The pooled prevalence of trypanosomosis in different hosts varies significantly depending on the detection methods; significantly higher estimates were reported in publications using serological techniques. Higher estimates using a serological technique could be due to the persistence of the antibody over several months after curative treatment and the possibility of low undetectable parasitemia in parasitological techniques [20, 93, 291, 292]. Moti et al. [187] compared the percentage positivity obtained with different diagnostic techniques and showed that relative to the microhematocrit centrifugation technique the percent positivity increased by 50 and 250% when using PCR-RFLP. Also, Garcia et al. [118] reported that for the detection of trypanosomes, PCR-based assays are twice as sensitive as parasitological techniques such as the microhaematocrit centrifugation.

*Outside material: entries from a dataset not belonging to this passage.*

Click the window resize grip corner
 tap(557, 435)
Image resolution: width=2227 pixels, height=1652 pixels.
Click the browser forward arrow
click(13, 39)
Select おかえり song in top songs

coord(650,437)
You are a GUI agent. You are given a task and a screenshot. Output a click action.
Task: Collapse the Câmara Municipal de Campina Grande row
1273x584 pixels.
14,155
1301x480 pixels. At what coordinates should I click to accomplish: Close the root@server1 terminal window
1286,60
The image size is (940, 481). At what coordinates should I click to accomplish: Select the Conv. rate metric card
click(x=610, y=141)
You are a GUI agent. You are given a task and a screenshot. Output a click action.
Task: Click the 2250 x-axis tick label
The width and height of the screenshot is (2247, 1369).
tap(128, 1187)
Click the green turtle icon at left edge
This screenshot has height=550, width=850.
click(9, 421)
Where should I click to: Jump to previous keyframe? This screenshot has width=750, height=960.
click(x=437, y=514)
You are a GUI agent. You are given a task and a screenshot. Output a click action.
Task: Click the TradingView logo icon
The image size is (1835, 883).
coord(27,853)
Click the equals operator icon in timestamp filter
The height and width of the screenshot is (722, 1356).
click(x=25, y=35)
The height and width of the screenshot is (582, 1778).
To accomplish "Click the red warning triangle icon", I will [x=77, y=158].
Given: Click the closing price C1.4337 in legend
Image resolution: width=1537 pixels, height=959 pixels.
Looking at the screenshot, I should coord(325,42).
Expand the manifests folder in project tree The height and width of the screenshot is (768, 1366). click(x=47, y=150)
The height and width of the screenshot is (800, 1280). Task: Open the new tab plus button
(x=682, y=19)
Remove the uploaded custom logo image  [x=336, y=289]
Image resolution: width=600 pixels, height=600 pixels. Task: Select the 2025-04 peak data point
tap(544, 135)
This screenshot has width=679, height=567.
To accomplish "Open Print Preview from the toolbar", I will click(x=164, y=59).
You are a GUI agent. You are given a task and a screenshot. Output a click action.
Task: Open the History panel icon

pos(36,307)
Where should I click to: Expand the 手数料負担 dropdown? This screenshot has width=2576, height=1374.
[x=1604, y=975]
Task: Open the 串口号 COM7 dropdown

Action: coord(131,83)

The study has the following limitations. The literature search was almost exclusively based on electronic databases whereby some older literature must have been missed. The data showed a large degree of heterogeneity among studies, which remain significant after sub-group analysis. There is a significant publication bias, which could be due to incomplete or inaccurate information provided in the publications. In addition, studies were conducted between 1956 and 2017, and the result may not accurately reflect the current epidemiological situation and therefore could limit interpretation of the result to some degree. Furthermore, we suspect numerous data gaps mainly because of two reasons. First, due to the lack of a country-level monitoring and reporting system for trypanosomosis, most of the data included in this analysis are from research activities. Second, trypanosomosis diagnosis in most endemic countries relied to a great extent on low-sensitivity parasitological methods, while more sensitive molecular tools are rarely used. In addition, the majority of studies analyzing trypanosome's presence in the field may not have a sampling strategy that allows a robust estimation of prevalence. This is for multiple and understandable reasons—samples can be difficult and expensive to collect, and many studies rely on purposive sampling, or sampling of, for example, animals presented to veterinary clinics. While these kinds of studies provide a rough idea of pathogen presence/absence, they may not provide an accurate estimate of prevalence. Thus, caution should be taken when interpreting the results presented here.

Conclusion

With this study, we intended to provide comprehensive information on the geographical distribution, host range and prevalence of trypanosomosis caused by T. vivax worldwide. The results confirm the wide geographical distribution and a diverse host range of T. vivax. The parasite parasitizes almost all domestic mammals and many wild animal species, thus suggesting the potential to get established in other countries with favorable environmental conditions, e.g. in the Middle East, Asia and Australia. The meta-analysis showed a high degree of variability in estimated prevalence values. The variability can be attributed to diagnostic tests used and the species of the animal infected.